Swift wants to write about fee-fee's and zombies.

2 years ago

It'll be a case-by-case basis, with particular undead becoming close friends with the protagonist's original self (while you aren't behind the wheel making decisions for the necromancer), while others signal time and again they're actively tortured being brought back.  It's not like the undead themselves in this story are static personalities, so I do want some of them to switch attitudes over the course of the story.  Some may adjust to being in the physical world once more, others might go insane pursuing a certain regret in their past lives, and still others just regress and become empty puppets.  A lot of these consequences are by happenstance and conversation, rather than necromancy being an exact science with predictable outcomes.

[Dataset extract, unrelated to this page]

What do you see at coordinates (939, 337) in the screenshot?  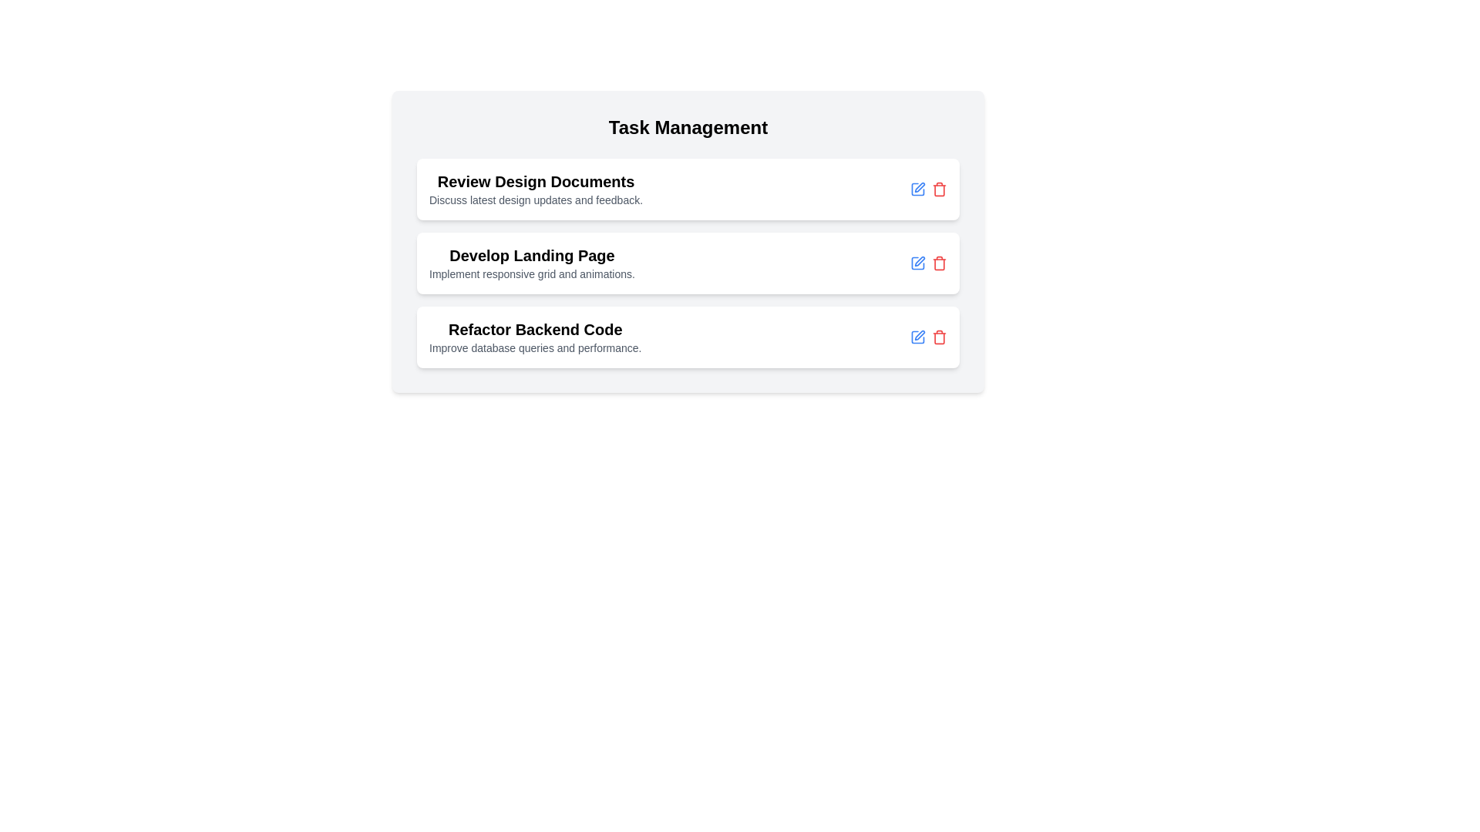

Which brings me to another point I forgot to address: I do want there to be another plot wrinkle (#4 or 5?) involving the disillusionment with magic in general.  Just like how necromancy is a spotty practice with variable results, resurrection isn't always going to be a good decision if the wrong person gets brought back.  Like an old advisor to many kings being brought back for the nth time?  He'll probably just off himself or douse the entire audience hall in flames before running for the hills.  Maybe I can marry this with the costs plot wrinkle (resurrection becomes cheap; necromancy becomes expensive and/or vice versa or both become cheap / expensive), but I'm leaning on the idea that this is a phenomena that happens later in the story to signal the beginning of the end, or early on as a way to pique interest on the necromancy's polar opposite.